ジュノ(2PM)主演ドラマ『赤い袖先』では、イ・サン(ジュノ)がその右腕ホン・ドンノ(カン・フン)をいかに寵愛してきたかとともに、彼が美男子で人気がある!ということが描かれているシチュエーションが多い。
一方で、ドンノは企みに満ちた人物であり、その恐怖にドギムが何度も陥っているのをみながら、ドンノ憎し!と思ったことは1度や2度じゃないはずだ。
■『赤い袖先』でカン・フンが演じた側近ドンノのモデル、ホン・グギョンはどんな人物?
ホン・ドンノ、歴史上の人物としては、ホン・グギョン(洪国栄)の名のほうがお馴染みだろう。

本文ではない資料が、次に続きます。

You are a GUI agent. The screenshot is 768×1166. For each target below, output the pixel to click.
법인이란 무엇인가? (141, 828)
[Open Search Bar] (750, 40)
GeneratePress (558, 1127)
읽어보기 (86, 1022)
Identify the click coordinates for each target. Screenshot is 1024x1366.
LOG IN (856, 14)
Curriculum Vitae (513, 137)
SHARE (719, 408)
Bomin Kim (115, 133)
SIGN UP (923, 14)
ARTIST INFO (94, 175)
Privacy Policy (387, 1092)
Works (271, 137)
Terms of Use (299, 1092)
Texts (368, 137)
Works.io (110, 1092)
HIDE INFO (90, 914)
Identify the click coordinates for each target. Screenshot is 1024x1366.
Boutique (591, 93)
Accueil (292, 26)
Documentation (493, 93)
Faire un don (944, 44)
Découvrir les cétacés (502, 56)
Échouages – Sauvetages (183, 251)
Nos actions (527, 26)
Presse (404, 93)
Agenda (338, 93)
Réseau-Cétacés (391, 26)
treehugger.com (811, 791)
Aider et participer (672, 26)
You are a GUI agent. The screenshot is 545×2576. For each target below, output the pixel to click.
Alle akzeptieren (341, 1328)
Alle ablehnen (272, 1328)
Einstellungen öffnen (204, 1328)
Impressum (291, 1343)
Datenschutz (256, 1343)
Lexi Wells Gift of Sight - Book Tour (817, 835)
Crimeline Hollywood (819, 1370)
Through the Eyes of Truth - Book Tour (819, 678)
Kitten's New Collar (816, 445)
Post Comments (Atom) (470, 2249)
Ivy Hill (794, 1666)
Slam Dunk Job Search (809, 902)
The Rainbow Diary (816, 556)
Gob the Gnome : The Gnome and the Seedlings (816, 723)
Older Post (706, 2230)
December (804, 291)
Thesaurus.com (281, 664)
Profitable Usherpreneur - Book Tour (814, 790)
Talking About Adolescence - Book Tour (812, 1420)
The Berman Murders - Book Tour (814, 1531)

イ・サンを政敵から守って信頼を得、サンが即位すると最側近に。やがては実の妹を側室に送り込み、その妹がわずか1年で亡くなると、別の王族を養子にして、後継者問題を画策しようとするなど権力への欲がエスカレート。ついには流刑され病死したあの男である。
実は、イ・サンの母である恵慶宮(ヘギョングン)ホン氏とホン・グギョンは遠い親戚だ。その先祖は、宣祖(ソンジョ)の姫、貞明公主(チョンミョンコンジュ)とその夫のホン・ジュウォン(ドラマ『華政〈ファジョン〉』主人公カップル)。いわゆる豊山ホン氏一族なのである。
本家の血筋が恵慶宮ホン氏であり、分家筋がホン・グギョンと覚えておけばいいだろう。その恵慶宮が記した回顧録『閑中録(ハンジュンロク)』(「恨中録」「泣血録」と記される場合もある)でも、ホン・グギョンのこともかなり記されている。それもかなり辛辣にだ。以下、同書の人物評を引用しながら紹介する。
1748年、ホン・ナクチョン(洪楽春)の子として生を得たホン・グギョンが、科挙に受かったのは1772年のこと。『閑中録』によれば、放蕩もので、酒も色も好み、まともなところのない輩だったゆえに一族は父子ともども見捨てていたようだ。
だが、ほらがうまく、肝っ玉が太く、天も地も恐れないこの人物が、芸文館(国王とその周辺の動静を記す部署)の役人として長く宮中にいるうちに、ときの王、英祖(ヨンジョ)に気に入られ、「わが孫のように思う」といわしめたのだとか。
「世孫(イ・サン)とは年格好も同じぐらい、容姿も美しく、機知に富み、敏捷。世孫はこれを一目見て愛し、さらに見ていよいよ愛し、寵愛が盛んになった」
恵慶宮が、ホン・グギョンが美男子だったことは認めつつ、それ以外のことは基本的に苦々しく思っていたことはその後の文章から伝わってくる。